***** Data for this task

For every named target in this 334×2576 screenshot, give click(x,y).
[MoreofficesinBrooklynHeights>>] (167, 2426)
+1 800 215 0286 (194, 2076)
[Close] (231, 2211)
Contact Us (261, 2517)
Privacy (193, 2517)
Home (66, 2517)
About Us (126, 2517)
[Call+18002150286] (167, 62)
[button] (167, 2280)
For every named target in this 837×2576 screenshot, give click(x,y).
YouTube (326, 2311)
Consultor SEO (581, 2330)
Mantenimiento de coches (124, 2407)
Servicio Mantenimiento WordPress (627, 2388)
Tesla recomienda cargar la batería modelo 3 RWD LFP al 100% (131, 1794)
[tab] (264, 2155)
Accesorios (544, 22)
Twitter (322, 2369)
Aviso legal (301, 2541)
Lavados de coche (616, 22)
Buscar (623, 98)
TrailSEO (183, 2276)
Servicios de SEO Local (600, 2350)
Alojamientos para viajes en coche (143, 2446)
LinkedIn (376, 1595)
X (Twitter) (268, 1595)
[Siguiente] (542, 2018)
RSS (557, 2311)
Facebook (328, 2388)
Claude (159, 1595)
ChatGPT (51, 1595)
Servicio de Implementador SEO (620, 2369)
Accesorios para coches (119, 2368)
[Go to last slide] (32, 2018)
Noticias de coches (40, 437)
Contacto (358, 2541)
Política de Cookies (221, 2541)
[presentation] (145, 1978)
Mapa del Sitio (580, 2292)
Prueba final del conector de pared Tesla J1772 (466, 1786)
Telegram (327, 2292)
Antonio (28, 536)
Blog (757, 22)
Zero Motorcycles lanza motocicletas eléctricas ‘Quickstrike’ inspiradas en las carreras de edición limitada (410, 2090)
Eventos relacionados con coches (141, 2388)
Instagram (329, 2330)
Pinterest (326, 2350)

**********

▸ **Work instructions**: Each line from the one containing "Home (66, 2517)" to the last line of the material above should be reproduced word for word, with nothing added.

▸ **Solution to the exercise**:
Home (66, 2517)
About Us (126, 2517)
[Call+18002150286] (167, 62)
[button] (167, 2280)
For every named target in this 837×2576 screenshot, give click(x,y).
YouTube (326, 2311)
Consultor SEO (581, 2330)
Mantenimiento de coches (124, 2407)
Servicio Mantenimiento WordPress (627, 2388)
Tesla recomienda cargar la batería modelo 3 RWD LFP al 100% (131, 1794)
[tab] (264, 2155)
Accesorios (544, 22)
Twitter (322, 2369)
Aviso legal (301, 2541)
Lavados de coche (616, 22)
Buscar (623, 98)
TrailSEO (183, 2276)
Servicios de SEO Local (600, 2350)
Alojamientos para viajes en coche (143, 2446)
LinkedIn (376, 1595)
X (Twitter) (268, 1595)
[Siguiente] (542, 2018)
RSS (557, 2311)
Facebook (328, 2388)
Claude (159, 1595)
ChatGPT (51, 1595)
Servicio de Implementador SEO (620, 2369)
Accesorios para coches (119, 2368)
[Go to last slide] (32, 2018)
Noticias de coches (40, 437)
Contacto (358, 2541)
Política de Cookies (221, 2541)
[presentation] (145, 1978)
Mapa del Sitio (580, 2292)
Prueba final del conector de pared Tesla J1772 (466, 1786)
Telegram (327, 2292)
Antonio (28, 536)
Blog (757, 22)
Zero Motorcycles lanza motocicletas eléctricas ‘Quickstrike’ inspiradas en las carreras de edición limitada (410, 2090)
Eventos relacionados con coches (141, 2388)
Instagram (329, 2330)
Pinterest (326, 2350)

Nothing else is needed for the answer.